### Data excerpts
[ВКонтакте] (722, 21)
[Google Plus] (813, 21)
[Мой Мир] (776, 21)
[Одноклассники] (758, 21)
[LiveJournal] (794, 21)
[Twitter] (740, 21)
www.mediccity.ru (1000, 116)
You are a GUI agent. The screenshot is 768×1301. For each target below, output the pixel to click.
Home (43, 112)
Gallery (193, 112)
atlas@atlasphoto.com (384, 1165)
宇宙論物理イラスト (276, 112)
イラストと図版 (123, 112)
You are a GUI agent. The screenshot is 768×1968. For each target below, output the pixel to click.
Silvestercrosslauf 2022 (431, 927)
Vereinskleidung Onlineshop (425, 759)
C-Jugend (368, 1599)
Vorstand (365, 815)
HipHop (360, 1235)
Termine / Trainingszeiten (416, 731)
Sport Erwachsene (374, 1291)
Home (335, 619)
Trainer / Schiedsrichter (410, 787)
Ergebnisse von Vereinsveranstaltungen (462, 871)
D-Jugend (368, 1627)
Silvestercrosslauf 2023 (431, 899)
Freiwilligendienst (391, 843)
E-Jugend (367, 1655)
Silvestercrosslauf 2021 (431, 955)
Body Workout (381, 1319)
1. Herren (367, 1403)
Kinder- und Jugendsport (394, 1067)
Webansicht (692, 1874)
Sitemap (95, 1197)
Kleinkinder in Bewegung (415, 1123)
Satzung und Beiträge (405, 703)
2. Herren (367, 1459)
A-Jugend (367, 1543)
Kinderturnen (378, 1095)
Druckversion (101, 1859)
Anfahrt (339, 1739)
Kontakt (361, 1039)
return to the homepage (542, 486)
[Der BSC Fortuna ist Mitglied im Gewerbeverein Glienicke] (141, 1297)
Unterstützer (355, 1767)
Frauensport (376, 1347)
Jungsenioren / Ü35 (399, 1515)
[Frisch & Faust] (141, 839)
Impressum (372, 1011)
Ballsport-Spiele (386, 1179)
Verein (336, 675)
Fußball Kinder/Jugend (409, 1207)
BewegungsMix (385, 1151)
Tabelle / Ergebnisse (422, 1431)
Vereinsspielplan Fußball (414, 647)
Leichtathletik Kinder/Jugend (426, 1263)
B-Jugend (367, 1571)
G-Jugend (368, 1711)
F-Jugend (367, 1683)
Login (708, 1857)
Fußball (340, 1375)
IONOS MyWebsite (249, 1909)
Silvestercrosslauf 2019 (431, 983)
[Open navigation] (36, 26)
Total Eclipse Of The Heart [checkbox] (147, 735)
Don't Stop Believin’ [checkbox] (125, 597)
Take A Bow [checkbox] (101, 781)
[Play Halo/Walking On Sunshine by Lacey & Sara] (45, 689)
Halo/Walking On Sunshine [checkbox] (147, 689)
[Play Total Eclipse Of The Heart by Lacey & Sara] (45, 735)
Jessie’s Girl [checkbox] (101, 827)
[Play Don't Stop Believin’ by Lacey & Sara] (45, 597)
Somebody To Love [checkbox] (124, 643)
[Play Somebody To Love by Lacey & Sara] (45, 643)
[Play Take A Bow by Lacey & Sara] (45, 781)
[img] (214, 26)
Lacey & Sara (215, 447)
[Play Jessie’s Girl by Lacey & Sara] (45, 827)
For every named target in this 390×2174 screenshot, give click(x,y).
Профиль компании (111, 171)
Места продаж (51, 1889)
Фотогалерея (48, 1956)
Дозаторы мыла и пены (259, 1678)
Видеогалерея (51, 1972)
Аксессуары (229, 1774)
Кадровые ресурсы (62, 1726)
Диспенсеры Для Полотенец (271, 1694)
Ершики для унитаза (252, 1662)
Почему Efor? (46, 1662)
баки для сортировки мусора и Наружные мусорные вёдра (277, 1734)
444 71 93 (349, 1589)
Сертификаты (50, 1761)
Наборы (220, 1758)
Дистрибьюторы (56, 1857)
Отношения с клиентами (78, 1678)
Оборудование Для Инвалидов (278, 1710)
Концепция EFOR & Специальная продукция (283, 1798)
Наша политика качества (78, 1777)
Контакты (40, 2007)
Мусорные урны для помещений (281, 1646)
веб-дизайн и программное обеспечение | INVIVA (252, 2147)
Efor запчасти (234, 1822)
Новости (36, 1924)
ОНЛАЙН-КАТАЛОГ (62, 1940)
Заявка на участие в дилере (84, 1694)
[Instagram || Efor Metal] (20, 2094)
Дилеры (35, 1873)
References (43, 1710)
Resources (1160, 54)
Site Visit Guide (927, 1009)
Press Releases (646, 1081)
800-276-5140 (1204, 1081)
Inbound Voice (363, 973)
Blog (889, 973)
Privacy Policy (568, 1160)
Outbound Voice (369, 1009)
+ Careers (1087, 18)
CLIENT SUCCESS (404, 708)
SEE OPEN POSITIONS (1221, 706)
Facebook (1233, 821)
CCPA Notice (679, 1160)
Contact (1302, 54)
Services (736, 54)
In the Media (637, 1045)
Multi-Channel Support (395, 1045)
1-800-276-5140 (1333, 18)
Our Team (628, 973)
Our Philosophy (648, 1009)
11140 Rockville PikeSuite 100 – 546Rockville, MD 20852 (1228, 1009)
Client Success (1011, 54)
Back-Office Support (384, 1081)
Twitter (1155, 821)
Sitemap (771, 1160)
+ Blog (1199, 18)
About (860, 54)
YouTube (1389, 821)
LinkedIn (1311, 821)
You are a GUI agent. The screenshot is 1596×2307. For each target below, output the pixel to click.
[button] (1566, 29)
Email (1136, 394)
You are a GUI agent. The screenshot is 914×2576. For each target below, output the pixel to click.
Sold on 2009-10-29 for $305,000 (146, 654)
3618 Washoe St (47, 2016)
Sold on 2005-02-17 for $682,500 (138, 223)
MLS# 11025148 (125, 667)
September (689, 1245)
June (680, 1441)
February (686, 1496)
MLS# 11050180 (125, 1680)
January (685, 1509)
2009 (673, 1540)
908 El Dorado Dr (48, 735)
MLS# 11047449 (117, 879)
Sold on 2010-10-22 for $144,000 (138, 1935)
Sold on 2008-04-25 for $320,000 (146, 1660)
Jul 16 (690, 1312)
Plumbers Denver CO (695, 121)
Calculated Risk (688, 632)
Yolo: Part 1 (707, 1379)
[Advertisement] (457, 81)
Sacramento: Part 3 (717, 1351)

### TASK DETAILS
Please transcribe each of the entries, exactly as written.

### ANSWER SPACE
[ВКонтакте] (722, 21)
[Google Plus] (813, 21)
[Мой Мир] (776, 21)
[Одноклассники] (758, 21)
[LiveJournal] (794, 21)
[Twitter] (740, 21)
www.mediccity.ru (1000, 116)
You are a GUI agent. The screenshot is 768×1301. For each target below, output the pixel to click.
Home (43, 112)
Gallery (193, 112)
atlas@atlasphoto.com (384, 1165)
宇宙論物理イラスト (276, 112)
イラストと図版 (123, 112)
You are a GUI agent. The screenshot is 768×1968. For each target below, output the pixel to click.
Silvestercrosslauf 2022 (431, 927)
Vereinskleidung Onlineshop (425, 759)
C-Jugend (368, 1599)
Vorstand (365, 815)
HipHop (360, 1235)
Termine / Trainingszeiten (416, 731)
Sport Erwachsene (374, 1291)
Home (335, 619)
Trainer / Schiedsrichter (410, 787)
Ergebnisse von Vereinsveranstaltungen (462, 871)
D-Jugend (368, 1627)
Silvestercrosslauf 2023 (431, 899)
Freiwilligendienst (391, 843)
E-Jugend (367, 1655)
Silvestercrosslauf 2021 (431, 955)
Body Workout (381, 1319)
1. Herren (367, 1403)
Kinder- und Jugendsport (394, 1067)
Webansicht (692, 1874)
Sitemap (95, 1197)
Kleinkinder in Bewegung (415, 1123)
Satzung und Beiträge (405, 703)
2. Herren (367, 1459)
A-Jugend (367, 1543)
Kinderturnen (378, 1095)
Druckversion (101, 1859)
Anfahrt (339, 1739)
Kontakt (361, 1039)
return to the homepage (542, 486)
[Der BSC Fortuna ist Mitglied im Gewerbeverein Glienicke] (141, 1297)
Unterstützer (355, 1767)
Frauensport (376, 1347)
Jungsenioren / Ü35 (399, 1515)
[Frisch & Faust] (141, 839)
Impressum (372, 1011)
Ballsport-Spiele (386, 1179)
Verein (336, 675)
Fußball Kinder/Jugend (409, 1207)
BewegungsMix (385, 1151)
Tabelle / Ergebnisse (422, 1431)
Vereinsspielplan Fußball (414, 647)
Leichtathletik Kinder/Jugend (426, 1263)
B-Jugend (367, 1571)
G-Jugend (368, 1711)
F-Jugend (367, 1683)
Login (708, 1857)
Fußball (340, 1375)
IONOS MyWebsite (249, 1909)
Silvestercrosslauf 2019 (431, 983)
[Open navigation] (36, 26)
Total Eclipse Of The Heart [checkbox] (147, 735)
Don't Stop Believin’ [checkbox] (125, 597)
Take A Bow [checkbox] (101, 781)
[Play Halo/Walking On Sunshine by Lacey & Sara] (45, 689)
Halo/Walking On Sunshine [checkbox] (147, 689)
[Play Total Eclipse Of The Heart by Lacey & Sara] (45, 735)
Jessie’s Girl [checkbox] (101, 827)
[Play Don't Stop Believin’ by Lacey & Sara] (45, 597)
Somebody To Love [checkbox] (124, 643)
[Play Somebody To Love by Lacey & Sara] (45, 643)
[Play Take A Bow by Lacey & Sara] (45, 781)
[img] (214, 26)
Lacey & Sara (215, 447)
[Play Jessie’s Girl by Lacey & Sara] (45, 827)
For every named target in this 390×2174 screenshot, give click(x,y).
Профиль компании (111, 171)
Места продаж (51, 1889)
Фотогалерея (48, 1956)
Дозаторы мыла и пены (259, 1678)
Видеогалерея (51, 1972)
Аксессуары (229, 1774)
Кадровые ресурсы (62, 1726)
Диспенсеры Для Полотенец (271, 1694)
Ершики для унитаза (252, 1662)
Почему Efor? (46, 1662)
баки для сортировки мусора и Наружные мусорные вёдра (277, 1734)
444 71 93 (349, 1589)
Сертификаты (50, 1761)
Наборы (220, 1758)
Дистрибьюторы (56, 1857)
Отношения с клиентами (78, 1678)
Оборудование Для Инвалидов (278, 1710)
Концепция EFOR & Специальная продукция (283, 1798)
Наша политика качества (78, 1777)
Контакты (40, 2007)
Мусорные урны для помещений (281, 1646)
веб-дизайн и программное обеспечение | INVIVA (252, 2147)
Efor запчасти (234, 1822)
Новости (36, 1924)
ОНЛАЙН-КАТАЛОГ (62, 1940)
Заявка на участие в дилере (84, 1694)
[Instagram || Efor Metal] (20, 2094)
Дилеры (35, 1873)
References (43, 1710)
Resources (1160, 54)
Site Visit Guide (927, 1009)
Press Releases (646, 1081)
800-276-5140 (1204, 1081)
Inbound Voice (363, 973)
Blog (889, 973)
Privacy Policy (568, 1160)
Outbound Voice (369, 1009)
+ Careers (1087, 18)
CLIENT SUCCESS (404, 708)
SEE OPEN POSITIONS (1221, 706)
Facebook (1233, 821)
CCPA Notice (679, 1160)
Contact (1302, 54)
Services (736, 54)
In the Media (637, 1045)
Multi-Channel Support (395, 1045)
1-800-276-5140 (1333, 18)
Our Team (628, 973)
Our Philosophy (648, 1009)
11140 Rockville PikeSuite 100 – 546Rockville, MD 20852 (1228, 1009)
Client Success (1011, 54)
Back-Office Support (384, 1081)
Twitter (1155, 821)
Sitemap (771, 1160)
+ Blog (1199, 18)
About (860, 54)
YouTube (1389, 821)
LinkedIn (1311, 821)
You are a GUI agent. The screenshot is 1596×2307. For each target below, output the pixel to click.
[button] (1566, 29)
Email (1136, 394)
You are a GUI agent. The screenshot is 914×2576. For each target below, output the pixel to click.
Sold on 2009-10-29 for $305,000 (146, 654)
3618 Washoe St (47, 2016)
Sold on 2005-02-17 for $682,500 (138, 223)
MLS# 11025148 (125, 667)
September (689, 1245)
June (680, 1441)
February (686, 1496)
MLS# 11050180 (125, 1680)
January (685, 1509)
2009 (673, 1540)
908 El Dorado Dr (48, 735)
MLS# 11047449 (117, 879)
Sold on 2010-10-22 for $144,000 (138, 1935)
Sold on 2008-04-25 for $320,000 (146, 1660)
Jul 16 (690, 1312)
Plumbers Denver CO (695, 121)
Calculated Risk (688, 632)
Yolo: Part 1 (707, 1379)
[Advertisement] (457, 81)
Sacramento: Part 3 (717, 1351)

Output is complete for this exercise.